I arrived on the Drillfield just after 9am and watched the thick mist of morning slowly give way to hints of blue above, soon washed away by a tidal wave of radiance with the rising sun. The day showed all the signs of spring with trees budding, birds cheerfully chirping, squirrels searching for their breakfast and students trudging to classes which are regrettably indoors. I walked straight to where the paths cross on the Drillfield where thousands of Hokies walk across campus every day. I put down my backpack and took out my sign with “Free Hugs” written in an orange and maroon and stood there for the next six hours.
Three years have passed since our tragedy when 33 lives were lost on our campus and many more were injured. I was an ignorant freshman before it all happened, rowdy and careless. I was then unaware of the hidden beauty of our community, and will always be saddened by the heartbreak it took for us to fully appreciate what we have.
I’ll never forget the emergency vehicles racing across campus, the snipers on the library and officers storming the dorm next to ours with guns drawn. I’ll never forget the endless sirens droning on in my head as I tried to sleep the first night. I’ll never forget the fierce and hurt eyes of the girl who glared at me as I walked by with the MTV News crew, which made me ask them to put their camera away. I’ll never forget the girl who worked in West End and always smiled at me, who lost her life during that horrid day. I’ll never forget seeing each friend before the list was known, the relief each hug brought and the significance of the strong embrace of life and appreciation to be there with each other that very second.

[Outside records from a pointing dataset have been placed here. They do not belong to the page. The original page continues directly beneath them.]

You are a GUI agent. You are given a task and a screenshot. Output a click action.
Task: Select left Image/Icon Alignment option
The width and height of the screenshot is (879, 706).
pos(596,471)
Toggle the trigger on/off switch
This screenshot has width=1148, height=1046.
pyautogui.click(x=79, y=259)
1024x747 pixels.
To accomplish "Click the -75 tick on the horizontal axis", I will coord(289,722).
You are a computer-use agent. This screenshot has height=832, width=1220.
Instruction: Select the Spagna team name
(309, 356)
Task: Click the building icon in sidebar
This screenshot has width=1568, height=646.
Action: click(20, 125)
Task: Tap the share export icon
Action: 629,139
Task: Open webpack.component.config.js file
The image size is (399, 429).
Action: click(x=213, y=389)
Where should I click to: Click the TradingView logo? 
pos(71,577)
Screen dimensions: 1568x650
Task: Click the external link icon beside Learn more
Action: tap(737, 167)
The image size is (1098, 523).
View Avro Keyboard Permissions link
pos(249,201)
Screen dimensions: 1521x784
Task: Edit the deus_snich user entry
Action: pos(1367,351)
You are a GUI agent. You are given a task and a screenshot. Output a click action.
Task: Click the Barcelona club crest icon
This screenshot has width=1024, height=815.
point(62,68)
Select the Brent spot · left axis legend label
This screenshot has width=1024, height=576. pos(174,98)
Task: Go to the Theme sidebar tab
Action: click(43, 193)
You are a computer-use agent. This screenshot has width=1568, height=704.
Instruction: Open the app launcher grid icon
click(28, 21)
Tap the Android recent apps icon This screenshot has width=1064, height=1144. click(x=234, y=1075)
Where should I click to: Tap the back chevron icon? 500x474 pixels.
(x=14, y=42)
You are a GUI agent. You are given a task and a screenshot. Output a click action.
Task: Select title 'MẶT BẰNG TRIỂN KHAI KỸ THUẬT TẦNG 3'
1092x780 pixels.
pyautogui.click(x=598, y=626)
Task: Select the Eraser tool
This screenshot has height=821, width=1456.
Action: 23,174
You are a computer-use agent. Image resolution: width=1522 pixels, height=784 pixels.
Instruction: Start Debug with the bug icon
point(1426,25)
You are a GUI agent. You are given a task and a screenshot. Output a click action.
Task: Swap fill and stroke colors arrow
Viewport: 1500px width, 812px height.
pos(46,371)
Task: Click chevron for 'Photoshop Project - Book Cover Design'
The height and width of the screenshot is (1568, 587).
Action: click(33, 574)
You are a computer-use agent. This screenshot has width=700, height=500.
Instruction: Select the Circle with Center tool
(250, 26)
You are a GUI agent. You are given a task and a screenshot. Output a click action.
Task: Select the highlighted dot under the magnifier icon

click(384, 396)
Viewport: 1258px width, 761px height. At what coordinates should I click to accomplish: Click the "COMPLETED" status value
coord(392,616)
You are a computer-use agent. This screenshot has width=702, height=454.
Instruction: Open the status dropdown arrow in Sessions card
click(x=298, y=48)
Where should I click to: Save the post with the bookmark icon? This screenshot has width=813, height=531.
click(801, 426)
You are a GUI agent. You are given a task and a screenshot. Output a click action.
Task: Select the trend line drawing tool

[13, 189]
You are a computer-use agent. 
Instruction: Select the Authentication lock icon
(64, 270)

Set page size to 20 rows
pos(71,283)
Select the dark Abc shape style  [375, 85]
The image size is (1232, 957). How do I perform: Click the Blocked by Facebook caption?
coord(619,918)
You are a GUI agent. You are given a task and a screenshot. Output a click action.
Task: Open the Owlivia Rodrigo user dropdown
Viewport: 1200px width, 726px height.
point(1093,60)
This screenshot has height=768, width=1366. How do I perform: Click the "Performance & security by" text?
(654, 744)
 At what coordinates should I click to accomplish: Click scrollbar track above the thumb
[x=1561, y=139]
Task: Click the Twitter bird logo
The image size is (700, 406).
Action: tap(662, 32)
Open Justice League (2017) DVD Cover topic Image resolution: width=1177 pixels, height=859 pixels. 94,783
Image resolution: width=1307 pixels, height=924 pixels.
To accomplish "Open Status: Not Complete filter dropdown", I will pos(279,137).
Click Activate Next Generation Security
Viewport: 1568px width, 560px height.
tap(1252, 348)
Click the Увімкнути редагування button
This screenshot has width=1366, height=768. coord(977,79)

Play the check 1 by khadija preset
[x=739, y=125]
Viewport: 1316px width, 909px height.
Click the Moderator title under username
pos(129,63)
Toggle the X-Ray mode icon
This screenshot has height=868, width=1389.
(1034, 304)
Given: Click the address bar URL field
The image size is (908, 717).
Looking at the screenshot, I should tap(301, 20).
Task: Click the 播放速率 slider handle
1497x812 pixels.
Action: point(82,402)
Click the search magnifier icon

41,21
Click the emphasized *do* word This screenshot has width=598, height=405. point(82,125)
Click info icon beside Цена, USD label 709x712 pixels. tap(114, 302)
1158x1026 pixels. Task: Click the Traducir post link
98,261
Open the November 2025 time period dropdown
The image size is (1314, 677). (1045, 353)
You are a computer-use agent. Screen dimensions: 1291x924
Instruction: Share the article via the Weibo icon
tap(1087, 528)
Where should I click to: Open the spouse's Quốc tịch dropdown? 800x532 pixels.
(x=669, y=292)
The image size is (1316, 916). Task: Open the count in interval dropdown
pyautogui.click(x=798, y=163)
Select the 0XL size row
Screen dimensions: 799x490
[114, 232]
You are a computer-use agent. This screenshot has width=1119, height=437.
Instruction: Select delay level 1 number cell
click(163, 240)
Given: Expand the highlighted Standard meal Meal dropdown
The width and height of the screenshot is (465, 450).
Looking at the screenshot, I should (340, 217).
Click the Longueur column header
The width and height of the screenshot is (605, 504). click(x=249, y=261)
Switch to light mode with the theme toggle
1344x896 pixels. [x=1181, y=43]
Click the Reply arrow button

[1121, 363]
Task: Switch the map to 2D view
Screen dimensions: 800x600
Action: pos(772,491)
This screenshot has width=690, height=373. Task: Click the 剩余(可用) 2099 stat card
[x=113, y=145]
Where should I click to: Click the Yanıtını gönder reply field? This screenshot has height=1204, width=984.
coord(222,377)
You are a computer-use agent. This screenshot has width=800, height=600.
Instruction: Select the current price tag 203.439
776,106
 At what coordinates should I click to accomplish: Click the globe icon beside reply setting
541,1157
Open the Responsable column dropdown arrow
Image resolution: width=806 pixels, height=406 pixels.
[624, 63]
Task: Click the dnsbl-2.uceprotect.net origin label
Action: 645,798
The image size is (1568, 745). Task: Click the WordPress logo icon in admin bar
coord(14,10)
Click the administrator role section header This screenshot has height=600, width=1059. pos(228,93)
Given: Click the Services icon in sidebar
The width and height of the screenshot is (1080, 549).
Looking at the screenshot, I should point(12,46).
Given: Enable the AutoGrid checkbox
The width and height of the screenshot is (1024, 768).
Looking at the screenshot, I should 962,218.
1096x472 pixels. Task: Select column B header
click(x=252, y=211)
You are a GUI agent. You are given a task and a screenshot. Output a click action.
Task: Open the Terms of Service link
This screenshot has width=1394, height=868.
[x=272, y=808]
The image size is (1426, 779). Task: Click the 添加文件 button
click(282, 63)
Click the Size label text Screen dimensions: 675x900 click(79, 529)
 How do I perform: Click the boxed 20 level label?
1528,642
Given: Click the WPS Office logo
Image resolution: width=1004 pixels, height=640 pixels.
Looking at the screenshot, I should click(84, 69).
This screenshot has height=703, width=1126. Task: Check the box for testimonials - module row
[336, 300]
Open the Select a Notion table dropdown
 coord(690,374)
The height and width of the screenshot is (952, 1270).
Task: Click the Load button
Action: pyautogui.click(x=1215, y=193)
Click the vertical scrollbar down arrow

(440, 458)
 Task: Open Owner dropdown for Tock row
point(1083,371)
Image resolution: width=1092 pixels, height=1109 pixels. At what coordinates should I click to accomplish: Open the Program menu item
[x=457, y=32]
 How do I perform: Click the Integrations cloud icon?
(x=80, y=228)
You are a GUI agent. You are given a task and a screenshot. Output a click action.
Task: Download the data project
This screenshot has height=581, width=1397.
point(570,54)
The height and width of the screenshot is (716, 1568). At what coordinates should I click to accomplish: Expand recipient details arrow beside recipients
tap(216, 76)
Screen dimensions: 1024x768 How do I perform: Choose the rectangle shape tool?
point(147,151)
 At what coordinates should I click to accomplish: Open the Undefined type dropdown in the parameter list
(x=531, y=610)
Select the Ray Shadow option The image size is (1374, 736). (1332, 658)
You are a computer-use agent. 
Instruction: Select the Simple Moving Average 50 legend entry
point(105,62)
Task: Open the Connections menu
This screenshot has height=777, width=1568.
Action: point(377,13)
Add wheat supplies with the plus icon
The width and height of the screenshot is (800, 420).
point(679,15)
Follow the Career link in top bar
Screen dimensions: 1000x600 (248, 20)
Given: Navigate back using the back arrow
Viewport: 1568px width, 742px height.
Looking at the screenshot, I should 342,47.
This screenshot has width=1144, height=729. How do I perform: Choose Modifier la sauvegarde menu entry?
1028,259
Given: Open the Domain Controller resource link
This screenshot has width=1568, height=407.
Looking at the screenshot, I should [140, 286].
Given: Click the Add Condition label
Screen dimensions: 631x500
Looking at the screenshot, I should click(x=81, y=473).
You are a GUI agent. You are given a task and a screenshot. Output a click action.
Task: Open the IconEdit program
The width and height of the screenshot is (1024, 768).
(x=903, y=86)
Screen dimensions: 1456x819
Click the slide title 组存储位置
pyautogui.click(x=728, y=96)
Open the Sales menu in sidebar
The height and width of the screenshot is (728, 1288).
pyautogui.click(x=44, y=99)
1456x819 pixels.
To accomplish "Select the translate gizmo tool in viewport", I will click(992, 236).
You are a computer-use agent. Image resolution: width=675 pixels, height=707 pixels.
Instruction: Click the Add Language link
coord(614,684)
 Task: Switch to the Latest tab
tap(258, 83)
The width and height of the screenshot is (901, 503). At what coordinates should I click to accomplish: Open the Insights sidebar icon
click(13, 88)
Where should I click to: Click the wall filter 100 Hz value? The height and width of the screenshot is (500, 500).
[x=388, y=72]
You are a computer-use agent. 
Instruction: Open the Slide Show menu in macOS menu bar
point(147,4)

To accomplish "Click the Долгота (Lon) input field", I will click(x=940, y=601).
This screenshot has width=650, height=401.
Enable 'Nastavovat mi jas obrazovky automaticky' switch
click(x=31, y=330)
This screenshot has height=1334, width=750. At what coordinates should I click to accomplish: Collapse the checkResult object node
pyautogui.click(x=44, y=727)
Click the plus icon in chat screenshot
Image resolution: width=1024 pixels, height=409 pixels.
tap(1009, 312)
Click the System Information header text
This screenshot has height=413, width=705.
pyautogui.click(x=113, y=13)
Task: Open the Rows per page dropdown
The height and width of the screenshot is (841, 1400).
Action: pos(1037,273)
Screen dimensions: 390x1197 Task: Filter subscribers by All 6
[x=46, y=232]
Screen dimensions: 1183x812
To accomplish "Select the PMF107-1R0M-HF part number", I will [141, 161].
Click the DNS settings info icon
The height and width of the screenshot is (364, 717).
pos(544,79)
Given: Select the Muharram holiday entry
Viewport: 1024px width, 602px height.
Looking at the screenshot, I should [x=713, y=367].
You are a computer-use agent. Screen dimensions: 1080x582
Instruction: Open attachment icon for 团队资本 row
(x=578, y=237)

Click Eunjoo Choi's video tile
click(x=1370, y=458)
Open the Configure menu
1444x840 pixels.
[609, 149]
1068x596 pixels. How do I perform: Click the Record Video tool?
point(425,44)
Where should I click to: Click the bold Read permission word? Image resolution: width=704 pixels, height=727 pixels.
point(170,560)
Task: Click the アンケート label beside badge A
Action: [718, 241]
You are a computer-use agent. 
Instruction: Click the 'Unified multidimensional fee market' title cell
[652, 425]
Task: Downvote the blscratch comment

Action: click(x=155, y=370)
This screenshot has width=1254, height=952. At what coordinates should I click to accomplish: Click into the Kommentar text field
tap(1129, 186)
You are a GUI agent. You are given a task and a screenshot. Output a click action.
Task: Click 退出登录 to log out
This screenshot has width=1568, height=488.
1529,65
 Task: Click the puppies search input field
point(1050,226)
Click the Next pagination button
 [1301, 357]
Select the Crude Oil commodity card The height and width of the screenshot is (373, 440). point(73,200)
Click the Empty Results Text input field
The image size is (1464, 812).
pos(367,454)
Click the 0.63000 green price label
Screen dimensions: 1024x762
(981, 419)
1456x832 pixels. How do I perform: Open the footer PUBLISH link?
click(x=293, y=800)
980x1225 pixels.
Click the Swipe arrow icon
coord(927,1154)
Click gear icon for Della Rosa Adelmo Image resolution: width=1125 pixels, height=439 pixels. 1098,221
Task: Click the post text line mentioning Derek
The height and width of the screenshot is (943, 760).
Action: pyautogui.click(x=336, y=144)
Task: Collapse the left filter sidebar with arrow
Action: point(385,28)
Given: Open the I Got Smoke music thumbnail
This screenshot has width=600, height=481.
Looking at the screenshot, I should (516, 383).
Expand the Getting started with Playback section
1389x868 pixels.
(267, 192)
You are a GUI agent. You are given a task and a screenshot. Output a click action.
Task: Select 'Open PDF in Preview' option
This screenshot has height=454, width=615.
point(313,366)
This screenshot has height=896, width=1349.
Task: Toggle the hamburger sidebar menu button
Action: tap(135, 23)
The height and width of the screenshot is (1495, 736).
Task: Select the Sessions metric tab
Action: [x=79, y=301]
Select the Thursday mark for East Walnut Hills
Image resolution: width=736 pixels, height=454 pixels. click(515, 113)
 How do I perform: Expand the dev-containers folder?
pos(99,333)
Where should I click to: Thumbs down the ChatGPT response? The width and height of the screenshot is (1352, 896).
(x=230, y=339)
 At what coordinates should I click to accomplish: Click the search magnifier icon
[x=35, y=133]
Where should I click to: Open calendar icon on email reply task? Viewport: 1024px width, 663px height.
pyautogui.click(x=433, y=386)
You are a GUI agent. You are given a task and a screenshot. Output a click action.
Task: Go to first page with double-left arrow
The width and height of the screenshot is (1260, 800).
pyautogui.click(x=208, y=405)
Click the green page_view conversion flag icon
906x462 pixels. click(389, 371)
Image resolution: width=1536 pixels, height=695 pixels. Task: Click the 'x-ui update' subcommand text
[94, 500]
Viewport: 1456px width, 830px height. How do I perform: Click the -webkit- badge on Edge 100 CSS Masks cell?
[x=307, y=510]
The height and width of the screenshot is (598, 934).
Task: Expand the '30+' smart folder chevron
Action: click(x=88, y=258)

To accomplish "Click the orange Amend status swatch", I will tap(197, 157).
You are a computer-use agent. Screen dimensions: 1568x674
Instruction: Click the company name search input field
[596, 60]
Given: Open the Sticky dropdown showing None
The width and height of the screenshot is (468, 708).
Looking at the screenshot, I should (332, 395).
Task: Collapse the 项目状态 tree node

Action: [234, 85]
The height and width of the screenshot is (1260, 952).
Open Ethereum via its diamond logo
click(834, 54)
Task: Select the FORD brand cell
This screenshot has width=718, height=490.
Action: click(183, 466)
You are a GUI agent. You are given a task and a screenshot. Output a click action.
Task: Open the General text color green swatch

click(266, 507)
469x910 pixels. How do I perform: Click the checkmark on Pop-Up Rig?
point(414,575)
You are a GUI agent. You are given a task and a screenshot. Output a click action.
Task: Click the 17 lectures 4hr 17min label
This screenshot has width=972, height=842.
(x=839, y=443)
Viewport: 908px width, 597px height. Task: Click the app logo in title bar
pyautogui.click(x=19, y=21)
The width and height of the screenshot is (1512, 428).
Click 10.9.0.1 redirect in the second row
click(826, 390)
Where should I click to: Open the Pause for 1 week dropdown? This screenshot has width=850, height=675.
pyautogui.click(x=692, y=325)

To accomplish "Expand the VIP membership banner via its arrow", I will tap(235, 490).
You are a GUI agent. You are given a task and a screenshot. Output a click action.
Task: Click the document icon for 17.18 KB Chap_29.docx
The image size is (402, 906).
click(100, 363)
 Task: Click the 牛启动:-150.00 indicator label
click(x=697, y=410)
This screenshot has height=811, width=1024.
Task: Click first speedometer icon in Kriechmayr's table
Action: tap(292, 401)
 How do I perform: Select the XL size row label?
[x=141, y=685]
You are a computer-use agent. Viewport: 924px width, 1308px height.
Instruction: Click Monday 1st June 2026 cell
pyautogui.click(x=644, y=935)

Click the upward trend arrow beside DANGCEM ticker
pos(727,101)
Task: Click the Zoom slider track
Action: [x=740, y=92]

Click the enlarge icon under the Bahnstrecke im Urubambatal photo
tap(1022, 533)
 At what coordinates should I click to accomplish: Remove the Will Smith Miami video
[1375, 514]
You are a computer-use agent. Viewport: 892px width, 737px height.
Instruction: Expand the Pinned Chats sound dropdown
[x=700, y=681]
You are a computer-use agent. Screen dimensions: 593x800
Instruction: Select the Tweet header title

This is why I have stood there, on the Drillfield, for the last three years with a Free Hugs sign every April 15th. Why do we need a tragedy to share the love and spirit of our community? Why can’t we just embrace what makes us special—each other—on day like any other?
I have always had the heart of a community organizer which has blossomed at my time here at Virginia Tech, but nothing has made me appreciate what I work for greater than the tragedy that befell our community. To unite and make better a community such as ours is perhaps the greatest motivation I have. In this spirit, I’ve devoted literally every month of the last four years to the next event or activity for those in our community, whether it was hosting a statewide conference or running for town council with the pillars of community and sustainability (issues I feel are eternally interlinked).
As our class who was just finishing our freshman year in 2007 graduates and leaves our community, our campus will have nothing but new faces fortunate enough not to have experienced what we did. Don’t let that be an excuse to not know what happened here or to fail to appreciate what we do have. We’re all Hokies, forever and always. This is our community and it is up to each of you to make the most of it. To me, this is what we should neVer forgeT and why we must live on for 32.